ECLI:NL:RBDHA:2024:19484

Rechtbank Den Haag

Datum uitspraak
25 november 2024
Publicatiedatum
25 november 2024
Zaaknummer
NL24.39996
Instantie
Rechtbank Den Haag
Type
Uitspraak
Rechtsgebied
Bestuursrecht; Vreemdelingenrecht
Procedures
  • Voorlopige voorziening
Rechters
Vindplaatsen
  • Rechtspraak.nl
AI samenvatting door LexboostAutomatisch gegenereerd

Afwijzing verzoek voorlopige voorziening in asielzaak

Op 25 november 2024 heeft de Rechtbank Den Haag uitspraak gedaan in een zaak betreffende een verzoek om een voorlopige voorziening. De verzoeker, met een V-nummer dat niet is vermeld, had eerder een aanvraag ingediend bij de Minister van Asiel en Migratie, welke op 8 oktober 2024 was afgewezen als kennelijk ongegrond. Hierop heeft de verzoeker beroep ingesteld tegen dit besluit en verzocht om een voorlopige voorziening. De voorzieningenrechter heeft het verzoek op 12 november 2024 behandeld, waarbij de verzoeker werd bijgestaan door zijn gemachtigde, mr. A.M. Veld, en de minister werd vertegenwoordigd door zijn gemachtigde, J.D. Alberda.
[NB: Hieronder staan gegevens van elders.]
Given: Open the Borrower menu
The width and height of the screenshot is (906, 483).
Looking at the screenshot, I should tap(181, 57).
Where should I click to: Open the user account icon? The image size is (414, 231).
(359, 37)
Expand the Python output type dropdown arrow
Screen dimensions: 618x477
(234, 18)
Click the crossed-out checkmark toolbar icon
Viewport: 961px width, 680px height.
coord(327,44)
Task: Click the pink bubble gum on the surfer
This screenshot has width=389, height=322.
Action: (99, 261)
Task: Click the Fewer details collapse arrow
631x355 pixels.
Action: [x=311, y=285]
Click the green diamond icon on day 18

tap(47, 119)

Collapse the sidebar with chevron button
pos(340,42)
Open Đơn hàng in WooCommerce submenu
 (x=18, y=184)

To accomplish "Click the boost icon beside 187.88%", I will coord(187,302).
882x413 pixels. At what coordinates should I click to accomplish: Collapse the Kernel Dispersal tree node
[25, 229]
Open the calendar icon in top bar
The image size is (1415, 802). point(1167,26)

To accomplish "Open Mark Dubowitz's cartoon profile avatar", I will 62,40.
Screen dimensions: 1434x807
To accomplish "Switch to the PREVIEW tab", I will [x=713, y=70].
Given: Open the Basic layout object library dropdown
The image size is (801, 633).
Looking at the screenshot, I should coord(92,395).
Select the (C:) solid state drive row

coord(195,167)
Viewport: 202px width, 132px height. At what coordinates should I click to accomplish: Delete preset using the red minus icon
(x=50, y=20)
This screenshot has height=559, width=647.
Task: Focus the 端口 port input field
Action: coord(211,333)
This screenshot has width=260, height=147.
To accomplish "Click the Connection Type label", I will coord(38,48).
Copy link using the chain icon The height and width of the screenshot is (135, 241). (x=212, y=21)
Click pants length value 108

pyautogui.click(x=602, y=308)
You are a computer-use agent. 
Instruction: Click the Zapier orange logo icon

In de overwegingen van de uitspraak werd vermeld dat er op dezelfde dag een uitspraak was gedaan in een andere zaak (NL24.39995) die verband hield met het beroep van de verzoeker. Aangezien de rechtbank in die zaak al een beslissing had genomen, was er geen noodzaak meer voor een voorlopige voorziening. De voorzieningenrechter heeft daarom het verzoek om een voorlopige voorziening afgewezen. Tevens werd er geen aanleiding gezien voor een proceskostenveroordeling. De uitspraak is gedaan door mr. H.P. Eckert, in aanwezigheid van griffier mr. V. Vegter, en is openbaar gemaakt via rechtspraak.nl. Tegen deze uitspraak staat geen hoger beroep of verzet open.

Uitspraak

RECHTBANK DEN HAAG

Zittingsplaats Groningen
Bestuursrecht
zaaknummer: NL24.39996

uitspraak van de voorzieningenrechter in de zaak tussen

[naam] , V-nummer: [v-nummer] , verzoeker

(gemachtigde: mr. A.M. Veld),
en

de Minister van Asiel en Migratie, de minister

(gemachtigde: J.D. Alberda).

Procesverloop

Op 8 oktober 2024 heeft de minister de aanvraag van verzoeker met het bestreden besluit afgewezen als kennelijk ongegrond.
Verzoeker heeft tegen het bestreden besluit beroep ingesteld. Hij heeft verder de voorzieningenrechter verzocht om een voorlopige voorziening te treffen.
De voorzieningenrechter heeft het verzoek, tezamen met de zaak NL24.39995, op 12 november 2024 op zitting behandeld. Verzoeker is verschenen, bijgestaan door zijn gemachtigde. De minister heeft zich laten vertegenwoordigen door zijn gemachtigde.

Overwegingen

Bij uitspraak van vandaag, zaaknummer NL24.39995, heeft de rechtbank uitspraak gedaan op het beroep. Een voorlopige voorziening is daarom niet meer nodig. De voorzieningenrechter wijst het verzoek om die reden af.
Voor een proceskostenveroordeling bestaat geen aanleiding.

Beslissing

De voorzieningenrechter wijst het verzoek om voorlopige voorziening af.
Deze uitspraak is gedaan door mr. H.P. Eckert, voorzieningenrechter, in aanwezigheid van mr.V. Vegter, griffier en openbaar gemaakt door middel van gepubliceerde uitspraak op rechtspraak.nl.
De uitspraak is bekendgemaakt op:
Tegen deze uitspraak staat geen hoger beroep of verzet open.